Professional ratings
Review scores
| Source | Rating |
| AllMusic | Star |
| Newsday | C |

==Singles==
Prior to the album's release, Grammer released a single "Back Home" on March 25, 2014, co-written by Grammer and Ryan Met of the band AJR, who co-produced the track with Jon Levine. The single was used in the 2016 MacGillivray Freeman film National Parks Adventure. The album's second single, "Honey, I'm Good" was co-written by Grammer and Nolan Sipe and produced by Sipe, Steve Greenberg and Brian West. Grammer went on the "Siren Songs" tour with Los Angeles-based recording artist Hughie Stone Fish in September 2014.

The second single "Honey, I'm Good" was released in the US in November 2014, and eventually impacted radio in February 2015. It became his biggest single to date, peaking at #9 on the Billboard Hot 100 and being certified triple-platinum by the RIAA.

In August 2015, during his run on Dancing with the Stars, Grammer released a new single "Good to Be Alive (Hallelujah)" (also written by Ryan Met from AJR) which was included on a reissued deluxe version on November 6, 2015.

==Critical reception==
Judah Joseph from The Huffington Post gave a positive review of the album saying "it is in ways reminiscent of John Mayer's earlier work" and compared Grammer's voice to Gavin DeGraw and Adam Levine's. "Magazines or Novels displays a level of consistent creativity and continued talent. [...] It surpasses the standard he set back in 2011". Joseph concluded describing the album as "emotionally complex collection of songs". Newsday reviewer Glenn Gamboa gave the album a C grade commenting "it feels like a desperate attempt to manufacture another hit" while he ultimately "ends up with cut-rate approximations of other artists (Maroon 5 and OneRepublic)." James Dinh from "SheKnows.com" analyzed the meanings of the songs and its contrasting lyrics and stated that "Grammer sprinkles a variety of lyrical themes throughout Magazines or Novels.
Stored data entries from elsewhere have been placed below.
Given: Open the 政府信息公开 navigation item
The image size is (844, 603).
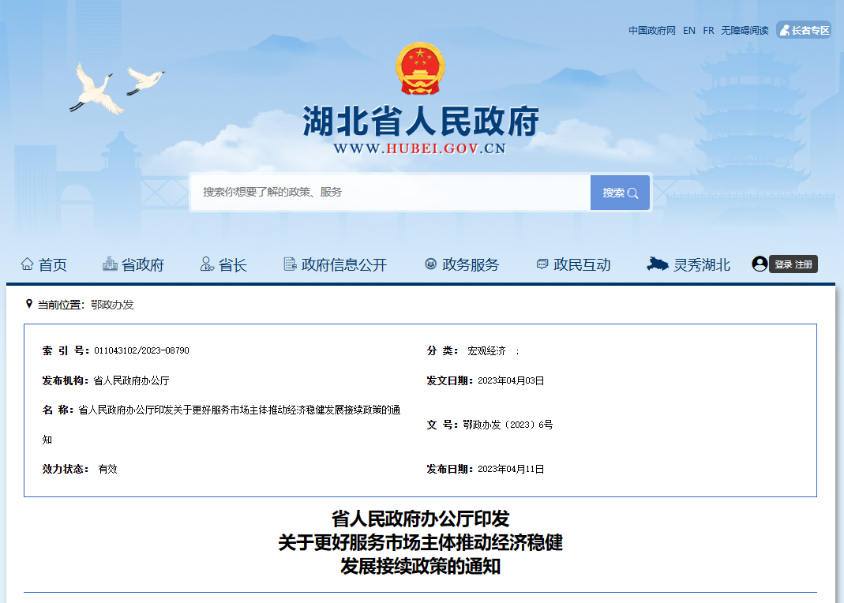Looking at the screenshot, I should tap(344, 265).
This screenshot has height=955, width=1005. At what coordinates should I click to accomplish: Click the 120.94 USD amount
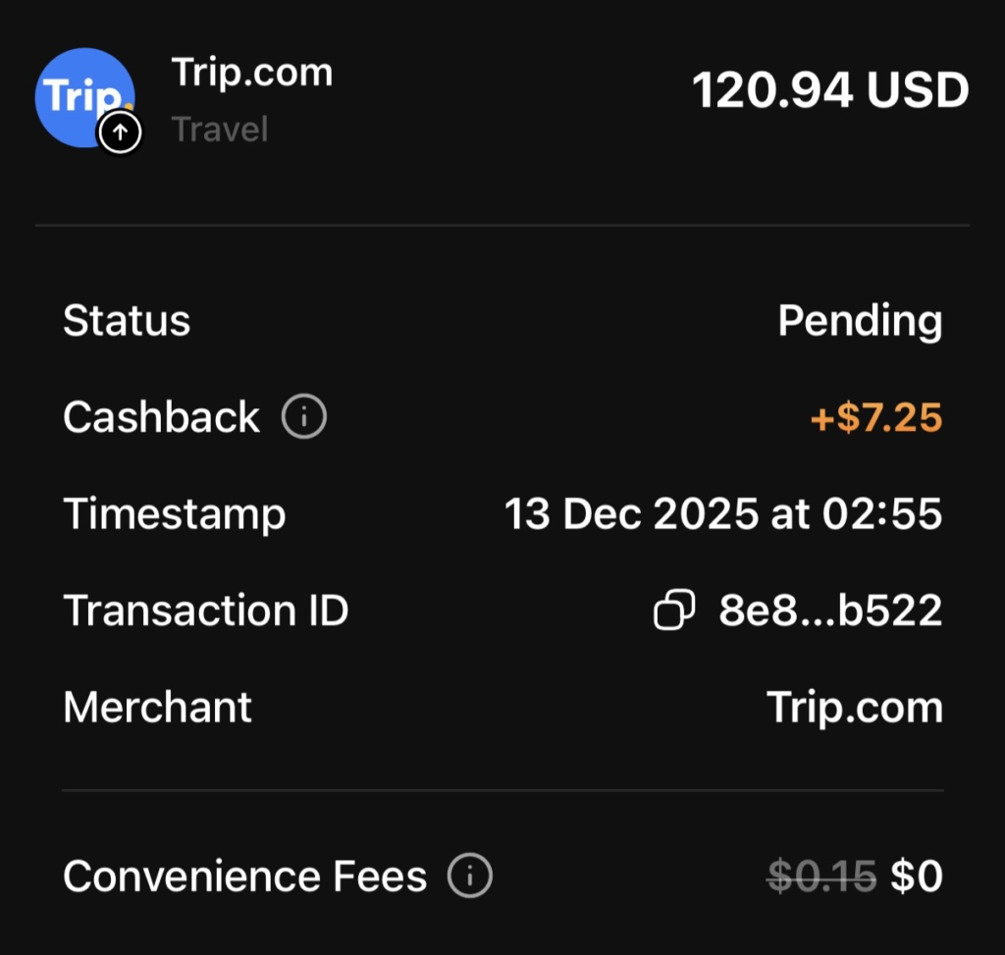point(830,91)
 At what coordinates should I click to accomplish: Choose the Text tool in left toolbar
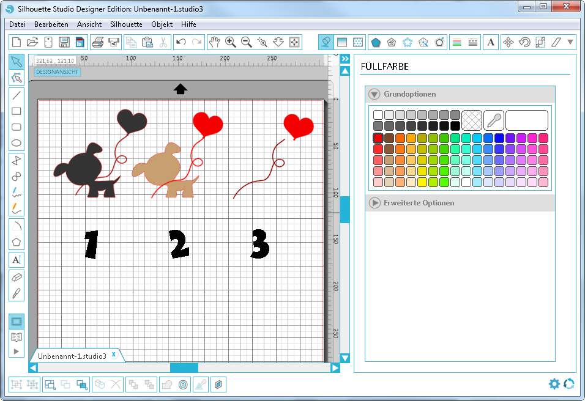(x=17, y=260)
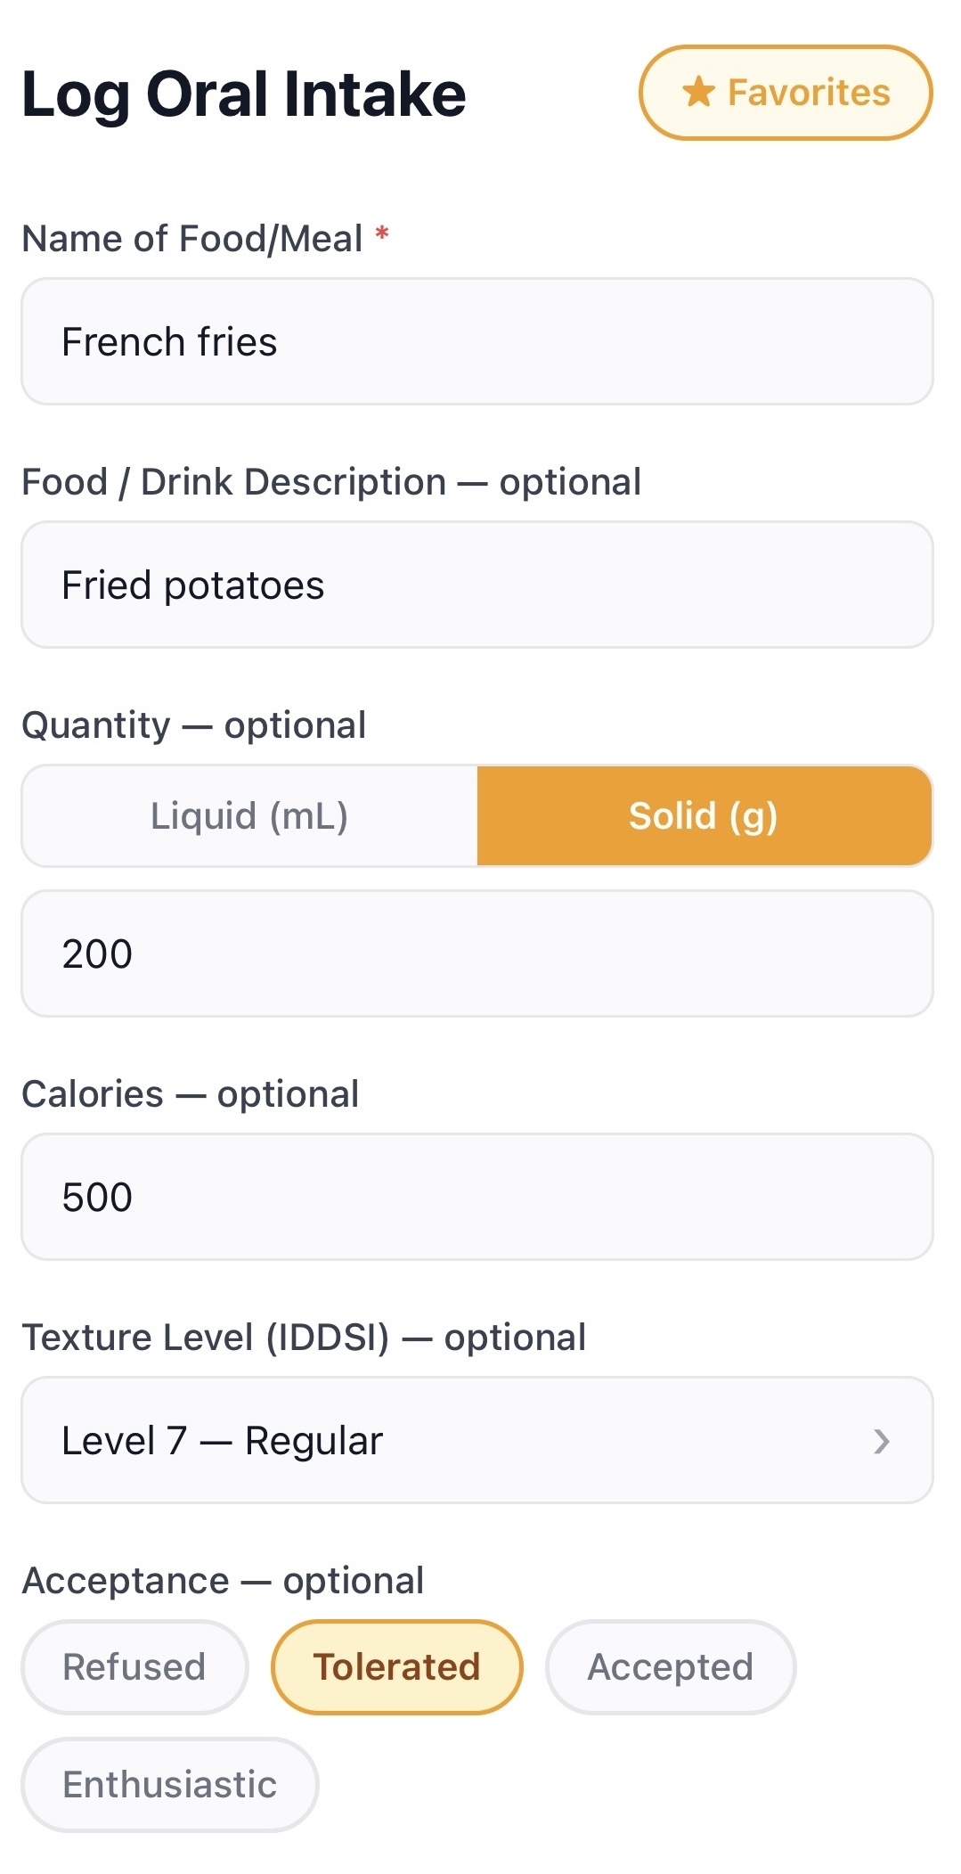The image size is (961, 1874).
Task: Click the star icon in Favorites
Action: pyautogui.click(x=699, y=92)
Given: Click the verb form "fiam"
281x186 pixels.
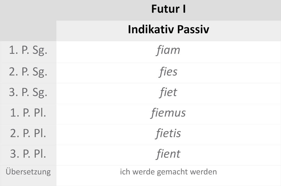Looking at the screenshot, I should point(168,51).
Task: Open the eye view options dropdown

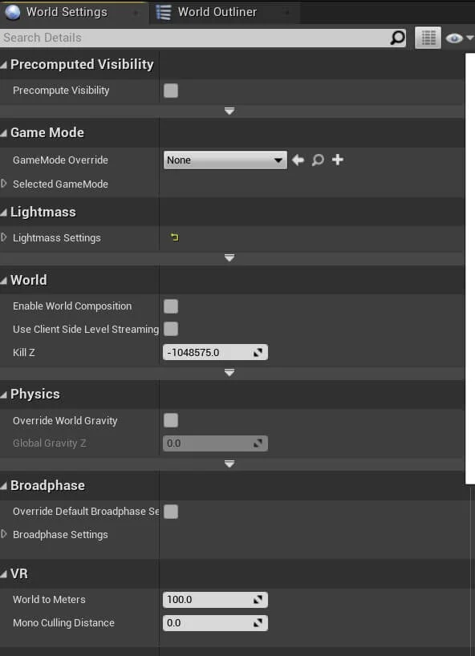Action: [x=459, y=38]
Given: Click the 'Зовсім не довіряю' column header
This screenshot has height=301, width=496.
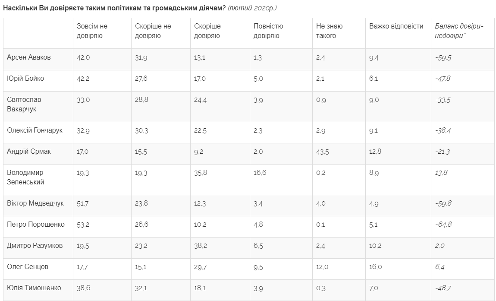Looking at the screenshot, I should pyautogui.click(x=92, y=31).
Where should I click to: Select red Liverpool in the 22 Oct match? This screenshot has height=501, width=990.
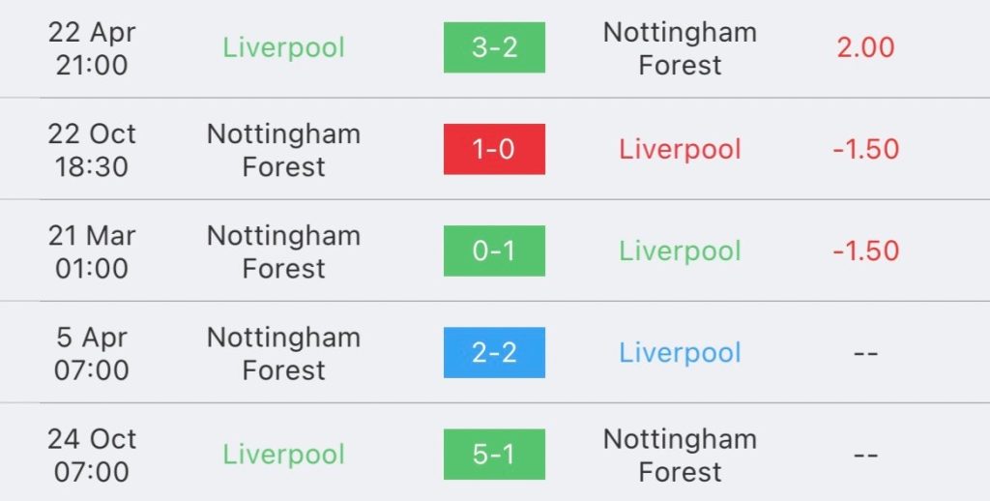point(680,150)
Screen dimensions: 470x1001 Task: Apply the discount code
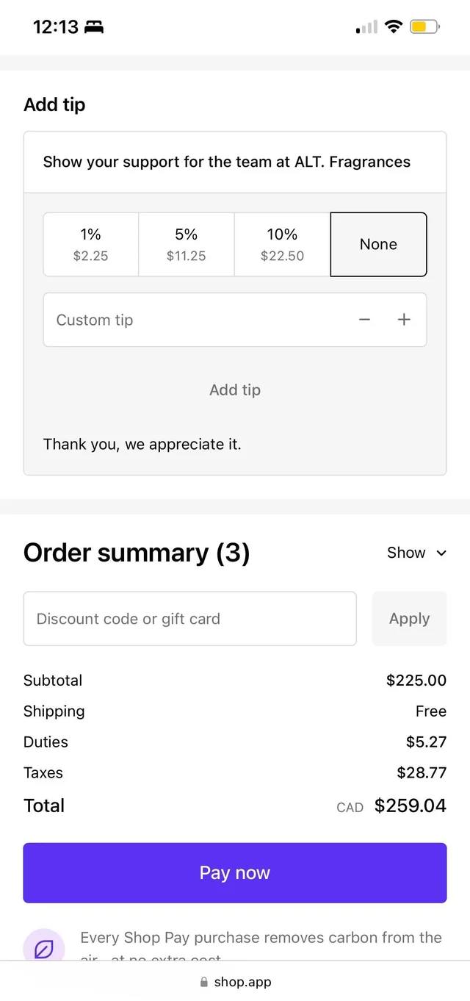pos(409,619)
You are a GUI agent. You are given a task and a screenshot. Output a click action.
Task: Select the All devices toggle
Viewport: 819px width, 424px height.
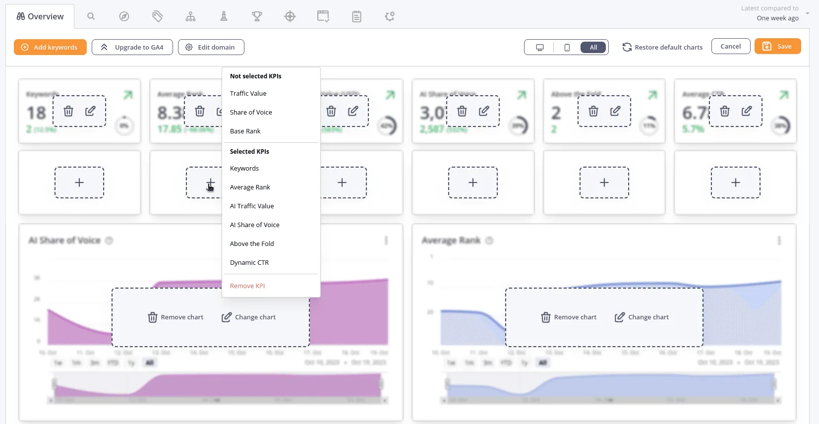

While he plays up his lust for women (even though he's married) on the country-pop hoedown "Baby, I'm Good", he switches it up and assumes the role of sweet husband on the retro-sounding "Forever", using his easy-breezy falsetto to sing about how long his girl takes to get ready."

==Track listing==

Magazines or Novels — Standard edition
| No. | Title | Writer(s) | Length |
|---|---|---|---|
| 1. | "Honey, I'm Good" | Andy Grammer; Nolan Sipe; | 3:19 |
| 2. | "Back Home" | Grammer; Ryan Met; | 3:19 |
| 3. | "Pushing" | Grammer; Met; | 3:09 |
| 4. | "Forever" | Grammer; Jamie Hartman; | 3:39 |
| 5. | "Holding Out" | Grammer; Jon Bellion; | 3:29 |
| 6. | "Remind You" | Grammer | 4:28 |
| 7. | "Masterpiece" | Grammer | 3:35 |
| 8. | "Sinner" | Grammer; John Cunningham; Zoe Moss; Amund Bjørklund; Espun Lind; | 3:41 |
| 9. | "Red Eye" | Grammer; James Abrahart; Abram Dean; Josh Kear; Mason Levy; Tom Meredith; Josiah Rosen; | 3:36 |
| 10. | "Blame It on the Stars" | Grammer; Jon Levine; Boots Ottestad; | 3:12 |
| 11. | "Kiss You Slow" | Grammer | 4:16 |

Magazines or Novels — Target exclusive edition (bonus tracks)
| No. | Title | Writer(s) | Length |
|---|---|---|---|
| 12. | "Amazing" | Grammer | 3:36 |
| 13. | "Kamikaze" | Grammer | 3:08 |

Magazines or Novels — Deluxe edition (bonus tracks)
| No. | Title | Writer(s) | Length |
|---|---|---|---|
| 12. | "Co-Pilot" | Grammer; Matt Wallace; Aron Friedman; | 3:05 |
| 13. | "Good to Be Alive (Hallelujah)" | Grammer | 3:09 |
| 14. | "Fences" | Grammer | 3:38 |
| 15. | "Honey, I'm Good" (duet with Eli Young Band) | Grammer; Sipe; | 3:19 |
| 16. | "Honey, I'm Good." (DJ Mike D Remix) | Grammer; Sipe; | 3:33 |

==Charts==

===Weekly charts===

| Chart (2014–2015) | Peak position |
|---|---|
| US Billboard 200 | 19 |
| US Digital Albums (Billboard) | 12 |

===Year-end charts===

| Chart (2015) | Position |
|---|---|
| US Billboard 200 | 65 |

== Certifications ==

| Region | Certification | Certified units/sales |
| United States (RIAA) | Gold | 500,000^{^} |
^{^} Shipments figures based on certification alone.